◆ Kurze Aufgabe:
Welches Gericht hat laut dem Artikel über Glyphosat und Informationsfreiheit über das Vorgehen des BfR entschieden?

◆ Dokument:
────────────────────
Informationsfreiheit vs. Wissenschaft
Hört bei Glyphosat das Urheberrecht auf?
Dürfen staatliche Forschungseinrichtungen noch nicht publizierte Infos unter Verschluss halten? Ein aktuelles Urteil zur Informationsfreiheit ärgert das Bundesinstitut für Risikobewertung.
Veröffentlicht:Köln/Berlin. Es war 2019 ein bis dato einmaliger Vorgang für das Bundesinstituts für Risikobewertung (BfR): Eine Stellungnahme zu Glyphosat aus dem Jahr 2015 bescherte der Behörde rund 43 .000 Anfragen nach dem Informationsfreiheitsgesetz (IFG). Die Anfragenden forderten eine nicht veröffentlichte zusammenfassende wissenschaftliche Stellungnahme des BfR zur Monografie der Internationalen Krebsforschungsagentur IARC über den Wirkstoff Glyphosat an.
Das BfR hatte sich dazu entschieden, diese Stellungnahme allen Antragstellenden über eine nicht öffentlich zugängliche BfR-Internetseite individuell zugänglich zu machen – durch individuelle Zugangsdaten. Dieses Vorgehen landete beim Oberlandesgericht (OLG) Köln, welches nun offensichtlich nicht im Sinne des BfR geurteilt hat.
────────────────────
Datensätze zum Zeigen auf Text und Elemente

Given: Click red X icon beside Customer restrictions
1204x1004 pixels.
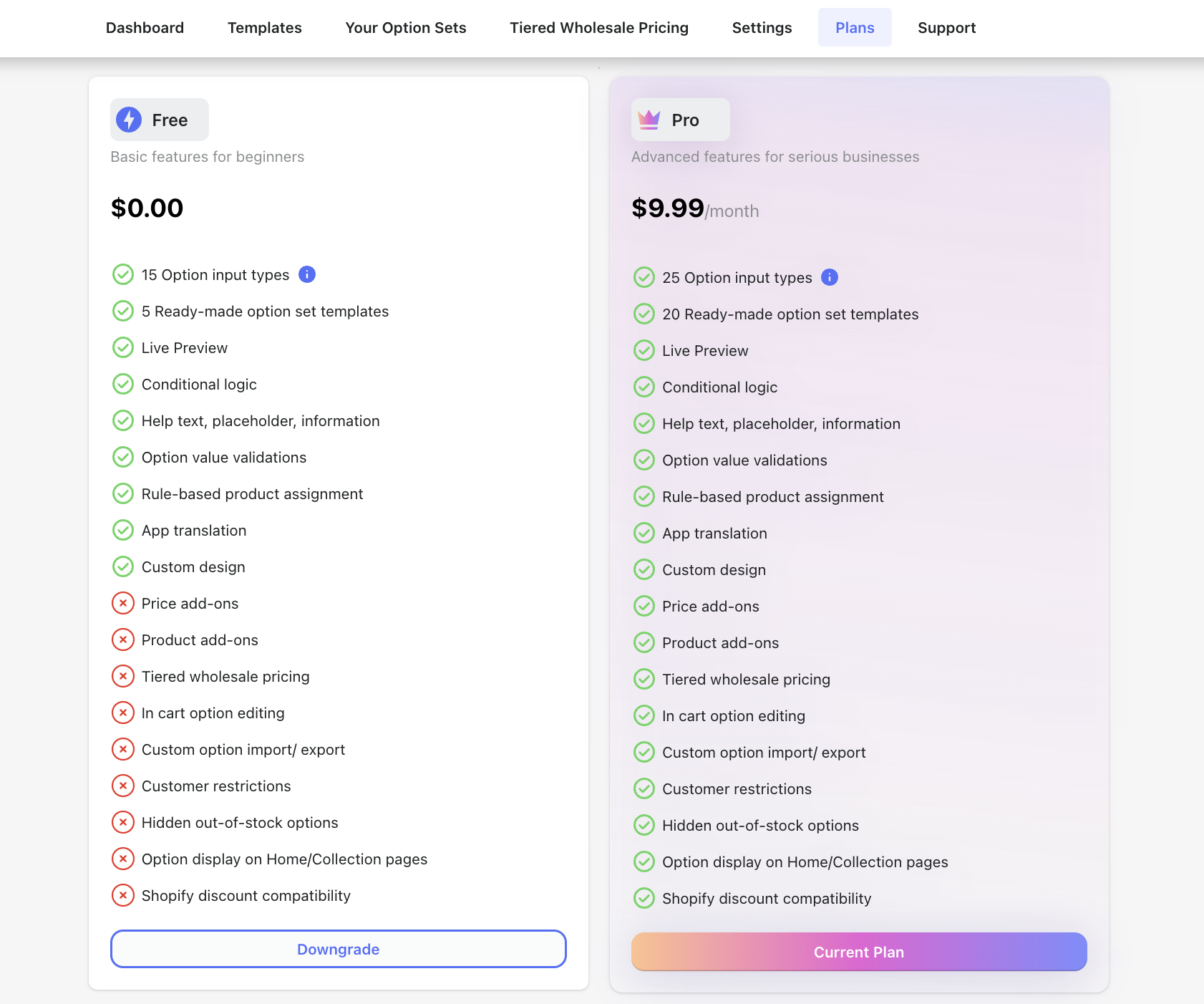Looking at the screenshot, I should click(123, 786).
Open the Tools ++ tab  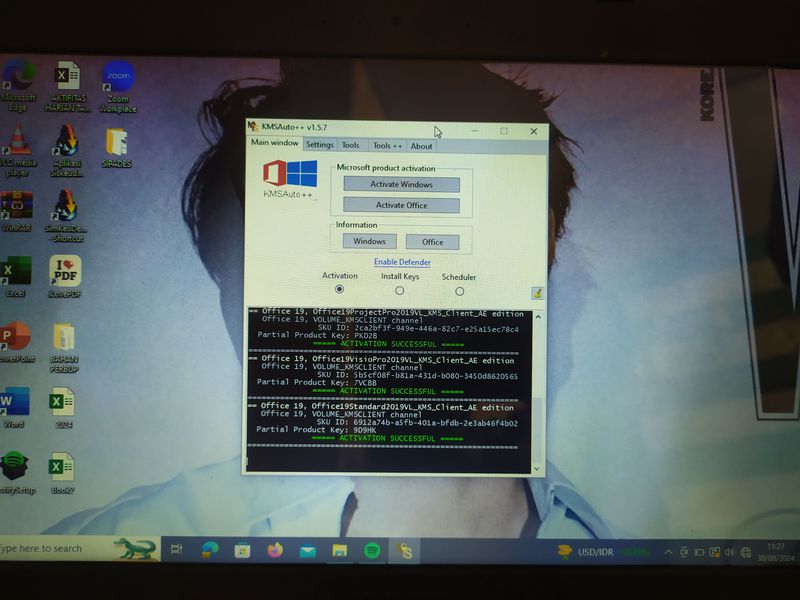(387, 146)
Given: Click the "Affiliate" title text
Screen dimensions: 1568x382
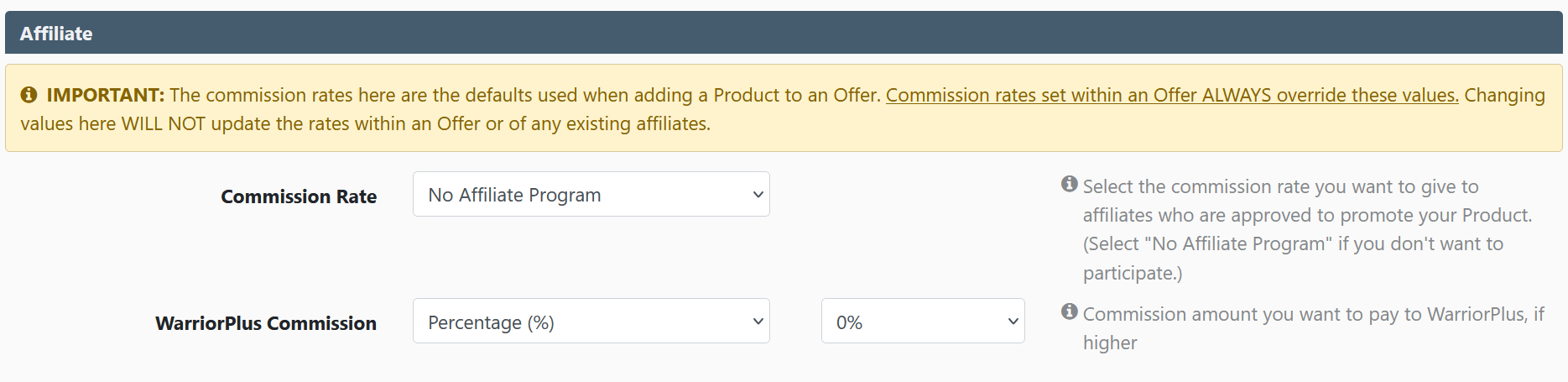Looking at the screenshot, I should pos(56,34).
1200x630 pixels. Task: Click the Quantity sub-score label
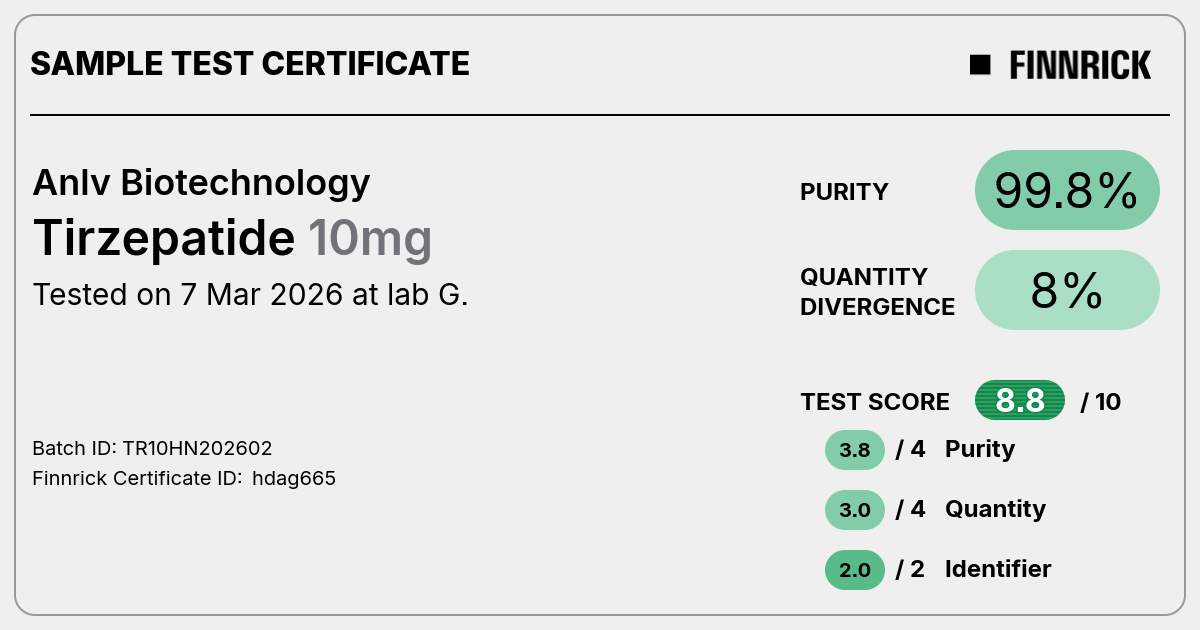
────────────────────
◆ Schriftliche Antwort:
Das Oberlandesgericht (OLG) Köln.